* _Consigne a_:
Pour chaque affirmation ci-dessous, dites si elle est conforme au texte sur le révisionnisme. Répondez par oui ou non et citez mot pour mot le passage du texte qui tranche.
(i) Le Mouvement Communiste International a critiqué le révisionnisme de Tito dès 1948.
(ii) D'après le texte, le révisionnisme finira par disparaître tout seul.
(iii) Dans les années 60, c'est Ho Chi Minh qui a le mieux compris le danger du révisionnisme.

=== Document ===

13. Pendant une certaine période, des divergences continueront à exister quant à l'appréciation des différentes politiques mises en œuvre par le camarade Staline. Il s'agit de les discuter d'une façon scientifique et dans un esprit révolutionnaire et de classe.

14. En jetant un coup d'œil sur l'histoire, nous pouvons dire qu'après le XXe Congrès du P.C.U.S., la plupart des partis communistes ont gravement sous-estimé le danger que représentait le révisionnisme propagé par Khrouchtchev.

15. Dans les années 60, ce sont Mao Tsé‑toung et Enver Hoxha qui ont le mieux compris le danger du révisionnisme. Ho Chi Minh, Kim Il Sung, Che Guevara et d'autres dirigeants communistes ont apporté leurs contributions à la lutte contre le révisionnisme.

16. À la lumière de la dégénérescence en Union Soviétique, il faut émettre une nouvelle appréciation de l'œuvre du camarade Mao Tsé‑toung. En dirigeant la révolution nationale et démocratique et sa transformation en révolution socialiste, dans un grand pays du tiers monde, il a apporté une contribution d'importance mondiale. Mao Tsé‑toung a résisté au révisionnisme de Khrouchtchev, puis de Brejnev. Il a dirigé la première tentative historique d'impliquer les masses dans la lutte contre les tendances de dégénérescence au sein du Parti.

17. Différentes opinions subsisteront pendant un certain temps au sein du Mouvement Communiste International sur les mérites de Mao. Il faut les traiter de manière scientifique, en cherchant la vérité dans les faits et dans un esprit révolutionnaire et de classe.

18. La lutte idéologique contre le révisionnisme est une tâche complexe et de longue haleine. Le révisionnisme, qui a détruit tant de partis, ne mourra pas de lui-même. Le révisionnisme de Tito a été critiqué par le Mouvement Communiste International dès 1948. Khrouchtchev, lorsqu'il a développé son orientation opportuniste, n'a fait que reprendre, pour l'essentiel, les thèses révisionnistes du titisme. Si les idées et les thèses révisionnistes ne sont pas critiquées et analysées en profondeur, elles continueront à survivre et le courant liquidateur frappera encore, faisant de nouvelles victimes. La relation entre les lignes de Khrouchtchev et de Brejnev et la politique de Gorbatchev doit être analysée en profondeur ainsi que le développement du processus de dégénérescence, depuis son origine jusqu'à son aboutissement.

19. L'influence néfaste du révisionnisme a provoqué un regain de vigueur de l'idéologie social-démocrate, courant bourgeois, et du trotskisme, courant anticommuniste. La lutte contre les idéologies social-démocrate et trotskistes est une condition pour le développement du mouvement marxiste-léniniste.

=== Entrées présentées ===

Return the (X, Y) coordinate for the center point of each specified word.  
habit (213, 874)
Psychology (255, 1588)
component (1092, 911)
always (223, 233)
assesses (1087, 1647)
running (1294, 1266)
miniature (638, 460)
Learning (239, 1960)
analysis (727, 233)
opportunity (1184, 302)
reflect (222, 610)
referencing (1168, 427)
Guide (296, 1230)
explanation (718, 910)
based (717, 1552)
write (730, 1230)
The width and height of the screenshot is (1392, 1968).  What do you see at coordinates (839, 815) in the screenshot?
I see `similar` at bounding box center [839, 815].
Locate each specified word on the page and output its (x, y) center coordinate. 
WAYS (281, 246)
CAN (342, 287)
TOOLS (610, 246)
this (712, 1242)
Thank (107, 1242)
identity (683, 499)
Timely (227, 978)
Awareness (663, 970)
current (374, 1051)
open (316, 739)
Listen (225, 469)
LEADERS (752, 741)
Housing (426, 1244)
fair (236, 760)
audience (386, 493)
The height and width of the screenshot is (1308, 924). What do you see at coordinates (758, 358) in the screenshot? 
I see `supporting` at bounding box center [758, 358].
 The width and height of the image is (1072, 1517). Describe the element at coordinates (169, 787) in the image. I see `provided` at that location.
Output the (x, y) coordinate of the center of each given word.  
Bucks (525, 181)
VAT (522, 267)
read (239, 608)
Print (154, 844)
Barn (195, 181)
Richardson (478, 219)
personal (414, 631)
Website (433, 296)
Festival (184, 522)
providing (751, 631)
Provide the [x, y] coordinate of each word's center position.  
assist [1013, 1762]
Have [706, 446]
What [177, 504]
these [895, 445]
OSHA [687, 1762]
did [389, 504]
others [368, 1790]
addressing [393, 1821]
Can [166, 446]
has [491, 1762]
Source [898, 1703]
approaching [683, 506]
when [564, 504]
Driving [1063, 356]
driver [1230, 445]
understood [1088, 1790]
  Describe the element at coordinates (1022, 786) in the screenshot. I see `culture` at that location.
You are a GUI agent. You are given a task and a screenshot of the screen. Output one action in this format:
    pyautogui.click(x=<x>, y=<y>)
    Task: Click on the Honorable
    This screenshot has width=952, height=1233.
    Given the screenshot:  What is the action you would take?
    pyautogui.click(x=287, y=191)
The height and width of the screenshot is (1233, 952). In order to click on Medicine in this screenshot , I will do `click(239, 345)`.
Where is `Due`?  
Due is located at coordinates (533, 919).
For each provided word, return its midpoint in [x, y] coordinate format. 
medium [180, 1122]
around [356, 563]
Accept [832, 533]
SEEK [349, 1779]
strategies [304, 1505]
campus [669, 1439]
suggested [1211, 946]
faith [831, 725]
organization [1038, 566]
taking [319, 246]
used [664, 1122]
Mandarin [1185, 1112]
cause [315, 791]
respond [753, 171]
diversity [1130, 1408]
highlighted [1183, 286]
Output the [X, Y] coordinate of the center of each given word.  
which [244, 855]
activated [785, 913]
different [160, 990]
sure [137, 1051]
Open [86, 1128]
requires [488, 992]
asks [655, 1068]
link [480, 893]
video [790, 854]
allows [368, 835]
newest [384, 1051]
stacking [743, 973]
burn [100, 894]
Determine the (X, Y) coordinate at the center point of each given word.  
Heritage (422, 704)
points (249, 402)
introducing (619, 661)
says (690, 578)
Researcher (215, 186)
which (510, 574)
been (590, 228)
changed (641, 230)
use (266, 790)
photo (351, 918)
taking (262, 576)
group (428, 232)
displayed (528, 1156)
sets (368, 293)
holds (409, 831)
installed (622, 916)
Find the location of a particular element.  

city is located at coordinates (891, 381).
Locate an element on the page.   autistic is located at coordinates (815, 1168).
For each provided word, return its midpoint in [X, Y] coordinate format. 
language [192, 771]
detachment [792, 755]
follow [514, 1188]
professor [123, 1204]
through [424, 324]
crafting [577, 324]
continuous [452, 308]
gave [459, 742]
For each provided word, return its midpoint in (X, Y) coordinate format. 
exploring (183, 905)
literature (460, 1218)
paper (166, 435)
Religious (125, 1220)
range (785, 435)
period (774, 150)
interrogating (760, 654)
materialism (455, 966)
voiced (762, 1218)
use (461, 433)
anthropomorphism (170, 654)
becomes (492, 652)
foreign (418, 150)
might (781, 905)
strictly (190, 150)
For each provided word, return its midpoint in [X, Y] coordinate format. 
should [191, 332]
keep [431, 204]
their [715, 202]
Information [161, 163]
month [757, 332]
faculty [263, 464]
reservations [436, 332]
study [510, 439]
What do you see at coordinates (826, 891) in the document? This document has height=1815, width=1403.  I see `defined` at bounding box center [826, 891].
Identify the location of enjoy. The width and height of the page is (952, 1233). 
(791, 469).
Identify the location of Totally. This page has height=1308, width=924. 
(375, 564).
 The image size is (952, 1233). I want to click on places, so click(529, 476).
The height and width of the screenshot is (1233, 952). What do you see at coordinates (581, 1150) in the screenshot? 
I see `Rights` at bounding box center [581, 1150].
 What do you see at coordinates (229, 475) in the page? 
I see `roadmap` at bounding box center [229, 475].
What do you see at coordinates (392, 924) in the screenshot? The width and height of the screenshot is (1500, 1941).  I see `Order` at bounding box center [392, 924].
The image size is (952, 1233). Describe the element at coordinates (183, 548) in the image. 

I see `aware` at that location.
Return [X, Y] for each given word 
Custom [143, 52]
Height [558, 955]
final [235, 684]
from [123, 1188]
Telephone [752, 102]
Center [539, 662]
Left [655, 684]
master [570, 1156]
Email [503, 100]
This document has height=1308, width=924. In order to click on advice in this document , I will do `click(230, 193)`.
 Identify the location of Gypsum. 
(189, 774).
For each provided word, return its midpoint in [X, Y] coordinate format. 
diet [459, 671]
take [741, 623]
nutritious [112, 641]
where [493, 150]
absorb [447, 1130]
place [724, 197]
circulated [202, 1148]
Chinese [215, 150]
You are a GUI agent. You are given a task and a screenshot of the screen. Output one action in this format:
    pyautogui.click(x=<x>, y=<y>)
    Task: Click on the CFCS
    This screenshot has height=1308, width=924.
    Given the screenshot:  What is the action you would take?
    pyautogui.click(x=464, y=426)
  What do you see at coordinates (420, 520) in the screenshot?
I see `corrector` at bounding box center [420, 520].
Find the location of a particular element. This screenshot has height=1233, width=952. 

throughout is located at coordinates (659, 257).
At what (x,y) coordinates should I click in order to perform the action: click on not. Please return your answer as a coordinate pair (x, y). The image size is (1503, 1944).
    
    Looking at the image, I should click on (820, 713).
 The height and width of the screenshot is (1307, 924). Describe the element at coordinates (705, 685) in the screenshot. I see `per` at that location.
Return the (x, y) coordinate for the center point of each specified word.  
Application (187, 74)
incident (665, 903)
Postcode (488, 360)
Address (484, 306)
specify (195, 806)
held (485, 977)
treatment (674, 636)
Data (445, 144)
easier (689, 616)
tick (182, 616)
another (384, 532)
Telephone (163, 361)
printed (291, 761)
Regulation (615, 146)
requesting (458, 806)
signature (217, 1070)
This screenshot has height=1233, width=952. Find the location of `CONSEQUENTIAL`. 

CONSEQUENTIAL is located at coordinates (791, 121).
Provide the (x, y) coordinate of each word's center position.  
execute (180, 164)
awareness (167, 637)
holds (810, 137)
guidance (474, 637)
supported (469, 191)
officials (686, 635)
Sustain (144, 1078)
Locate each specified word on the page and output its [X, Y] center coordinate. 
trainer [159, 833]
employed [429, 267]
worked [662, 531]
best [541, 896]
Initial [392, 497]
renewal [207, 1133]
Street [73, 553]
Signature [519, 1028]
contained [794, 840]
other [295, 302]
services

===

* _Consigne b_: Recopiez à l'identique les lignes des entrées, en commençant à la ligne qui contient « Identify the location of Totally. » et en vous arrêtant après celle qui contient « What do you see at coordinates (392, 924) ».

* _Réponse attendue a_:
(i) Oui : « Le révisionnisme de Tito a été critiqué par le Mouvement Communiste International dès 1948. »
(ii) Non : « Le révisionnisme, qui a détruit tant de partis, ne mourra pas de lui-même. »
(iii) Non : « Dans les années 60, ce sont Mao Tsé‑toung et Enver Hoxha qui ont le mieux compris le danger du révisionnisme. »

* _Réponse attendue b_:
Identify the location of Totally. This page has height=1308, width=924. 
(375, 564).
 The image size is (952, 1233). I want to click on places, so click(529, 476).
The height and width of the screenshot is (1233, 952). What do you see at coordinates (581, 1150) in the screenshot? 
I see `Rights` at bounding box center [581, 1150].
 What do you see at coordinates (229, 475) in the page? 
I see `roadmap` at bounding box center [229, 475].
What do you see at coordinates (392, 924) in the screenshot? The width and height of the screenshot is (1500, 1941).  I see `Order` at bounding box center [392, 924].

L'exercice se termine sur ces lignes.